Note the term: float p_max = variance / (variance + d * d); This suggests that p_max tends towards 1.0 as the distance gets smaller. That is completely insane IF p_max is the chance of occlusion. That would mean the shadow get stronger the greater the distance is between the blocker and the reciever.

BUT, I’ve checked GPU Gems3, the original vsm paper, the Ogre forums and several other places and they ALL have the same GLSL code.

Take a look at this:

You can see that the falloff is inverted.
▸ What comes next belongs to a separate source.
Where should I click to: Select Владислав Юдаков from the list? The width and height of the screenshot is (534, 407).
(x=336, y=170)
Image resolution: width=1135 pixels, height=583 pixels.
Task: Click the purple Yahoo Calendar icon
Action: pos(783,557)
Thats not right.

Now I’ve tried the 1.0 - p_max trick and that doesnt work either! :S I suspect it is something to do with the way I apply p_max:



float lightLevel() {
	float d = ShadowCoordPostW.z - lightPosition.z;
	float attenuation = 1.0 / (d * d * lightAttenuation);
	return attenuation * max(dot(vertexNormalWorld, -lightDir.xyz), 0.0);
}

void main()
{	
	ShadowCoordPostW = 0.5 * (ShadowCoord.xyz / ShadowCoord.w + 1.0);

	float shadow = ReduceLightBleeding (chebyshevUpperBound(),0.1);
	float litFactor = (1.0 - ambientLevel) * shadow * lightLevel();
	gl_FragColor = gl_Color * (litFactor + ambientLevel);
}

Has anyone played with VSM much and had a similar issue? Cheers :slight_smile:

interesting as I too have played with VSM and no doubt using the same GLSL source as you. I concluded I had to use

return max (1.0 - p_max, 0.0);

as the result of the chebyshevUpperBound function because returning p_max on it’s own was not working very well.

I’m also curious to know what values you are using for minVariance

variance = max(variance, minVariance);

to reduce light bleeding with VSM.

Yeah, why VSM does this I have no idea and its really annoying. How can shadow attenuation follow that rule? Clearly something is wrong with the way im implementing things.

0.00002 and 0.02 depending on the effect I want seem to work the best for the minVariance. When its low, you see too much of that effect which really sucks.